La citoyenne Catherine Boileau, qui a déjà annoncé son intention d’être candidate au poste de conseillère dans le district de Brompton, est à la tête d’un groupe de citoyens qui contestait les règlements adoptés par la Ville dans le dossier du chemin Rhéaume.
La citoyenne Catherine Boileau, qui a déjà annoncé son intention d’être candidate au poste de conseillère dans le district de Brompton, est à la tête d’un groupe de citoyens qui contestait les règlements adoptés par la Ville dans le dossier du chemin Rhéaume.

Chemin Rhéaume: la Ville ne respecte pas son schéma d’aménagement

Jonathan Custeau
Jonathan Custeau
La Tribune
PRIMEUR / Les citoyens contre l’ajout de 50 maisons dans le secteur du chemin Rhéaume remportent leur combat. Le juge Alain R. Roy, de la Commission municipale du Québec, juge que le règlement de la Ville de Sherbrooke qui aurait permis d’établir un maximum de 50 maisons dans un projet situé à l’extérieur du périmètre urbain ne respecte par le schéma d’aménagement de développement révisé de la Ville de Sherbrooke.

Rappelons qu’un groupe de citoyens s’opposait à deux règlements adoptés par la Ville de Sherbrooke en août alors que les élus souhaitaient honorer une promesse conclue par le conseil municipal de Saint-Élie-d’Orford en 1998. Le terrain visé par le projet du Domaine de la vallée d’Orford, à l’extérieur du périmètre urbain, dans une zone au fort potentiel écologique, fait partie des exceptions inscrites au schéma d’aménagement de la Ville de Sherbrooke. 

Dans un jugement de 19 pages rendu mardi, le juge Roy s’est rangé derrière l’argument de Me François Marchand, qui représentait les citoyens, selon lequel le projet original approuvé par le conseil municipal de Saint-Élie prévoyait 18 lots, alors que le projet approuvé par la Ville en compte 50.

« La Commission estime que cette mesure n’est pas conforme avec les grandes orientations de développement, particulièrement au niveau de l’affectation Rurale forestière, et ce, au motif qu’elle permet la réalisation d’un projet domiciliaire autorisé certes, mais dont l’ampleur est nettement disproportionnelle par rapport à ce qui a été prévu au SADR (NDLR : schéma d’aménagement et de développement révisé) », écrit le juge dans sa décision. 

Il convient que la projection des 18 maisons prévues au départ peut changer, mais il ne conçoit pas que ce chiffre puisse être presque triplé. 

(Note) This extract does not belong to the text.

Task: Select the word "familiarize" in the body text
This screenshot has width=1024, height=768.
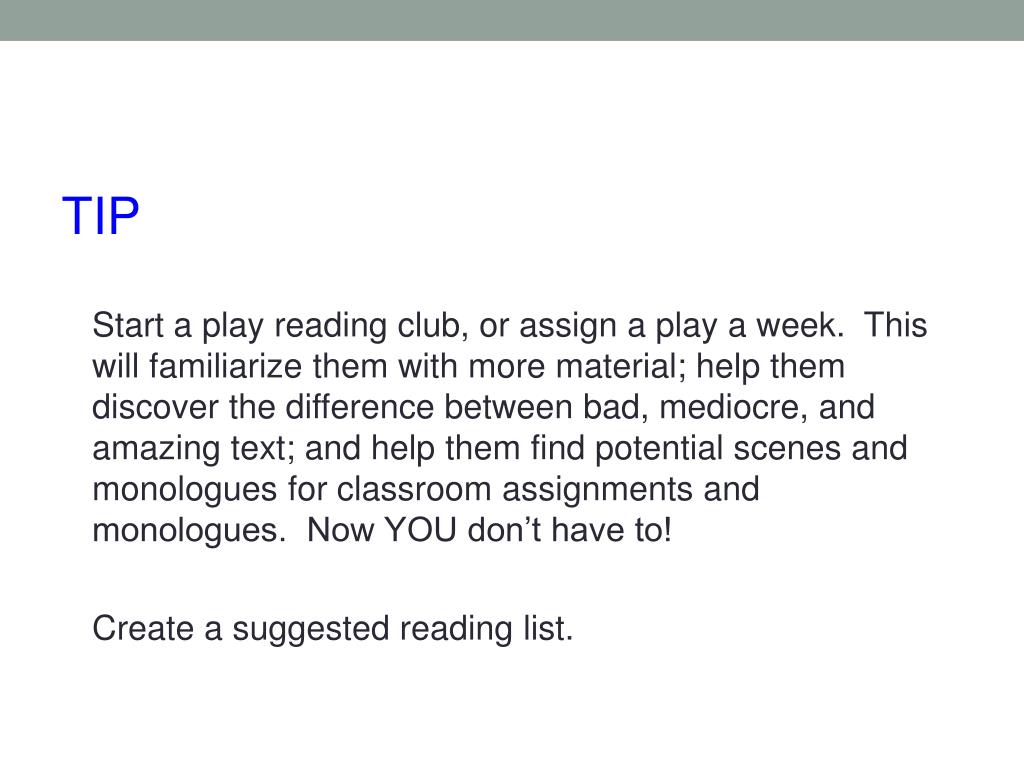Action: [x=225, y=366]
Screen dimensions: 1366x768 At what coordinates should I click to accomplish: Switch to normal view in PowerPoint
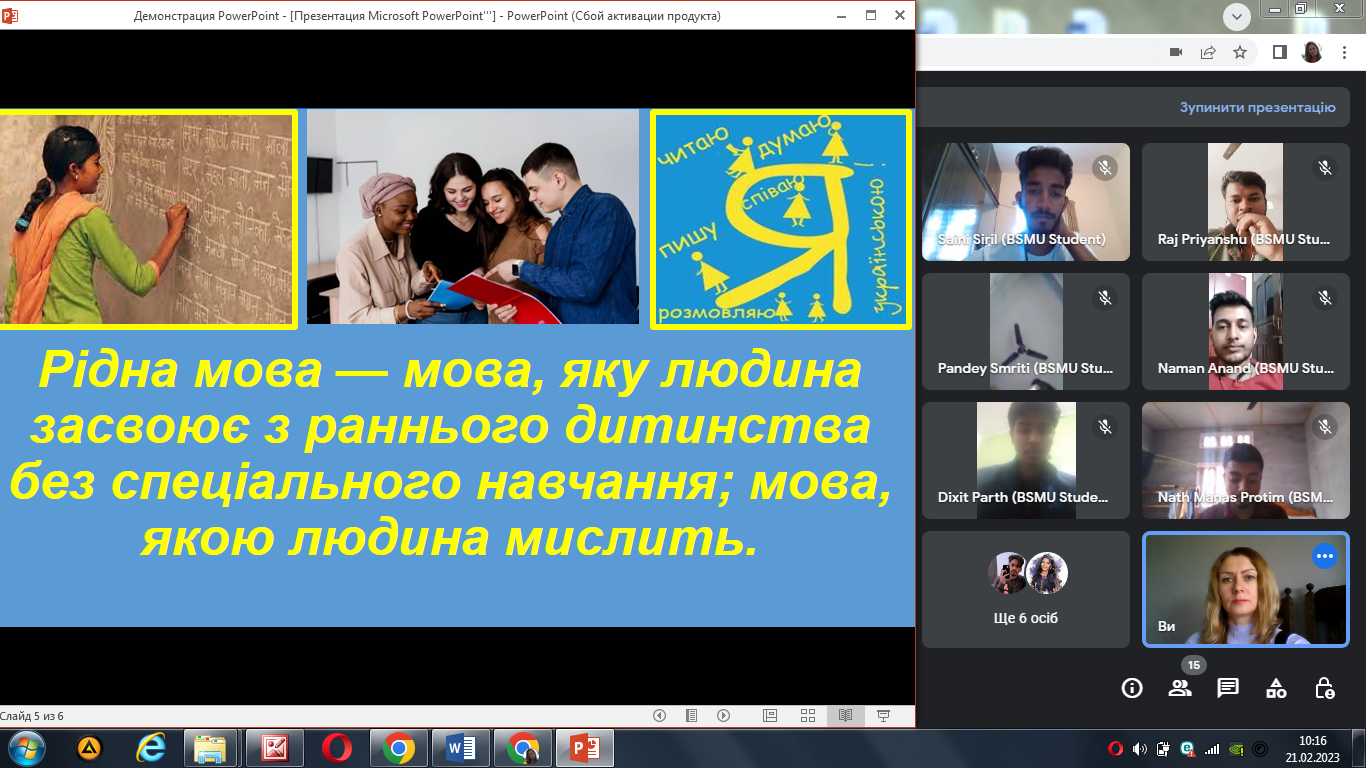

« En effet, le projet autorisé [...] prévoit la création approximative de 18 unités résidentielles, alors que la mesure de contingentement introduite [...] en prévoit 50. [...] De l’avis de la Commission, il faut donner un sens au chiffre mentionné au [schéma]. Il est indicateur du nombre acceptable de lots résidentiels permis pour répondre aux engagements de la Ville en matière de développement résidentiel à l’extérieur des périmètres urbains. Pour la Commission, le chiffre de 18 n’est pas absolu; il représente une indication du nombre maximal d’habitations autorisé à cet endroit. Lors de sa transposition dans le règlement de zonage et de lotissement, il peut en résulter une norme légèrement inférieure ou supérieure à 18 lots résidentiels, mais certainement pas une norme qui permet une résultante presque trois fois plus élevée. »

Pour le juge Alain R. Roy, reconnaître le nouveau contingentement proposé par la Ville reviendrait à accorder une conformité artificielle au projet. 

« Vu son ampleur, cette mesure n’est pas conforme à l’objectif de la Ville de restreindre l’occupation du territoire ayant un potentiel écologique fort et très fort, comme c’est le cas en l’espèce. Encore là, la disparité importante [...] amène une distorsion telle qu’elle est inconciliable avec l’engagement de la Ville de préserver une partie du territoire municipal en milieux naturels dans une perspective de biodiversité et de développement durable. »

Le groupe de citoyens ayant contesté les règlements de la Ville de Sherbrooke était mené par Catherine Boileau, qui avait aussi milité pour la conservation du parc Willie-Bourassa-Auger, et par Amélie Hébert-Chaput. La députée de Sherbrooke Christine Labrie était aussi du groupe, comme l’ancien candidat à la mairie Denis Pellerin et le président de l’Association citoyenne pour les espaces verts de Sherbrooke, Martin Gagnon.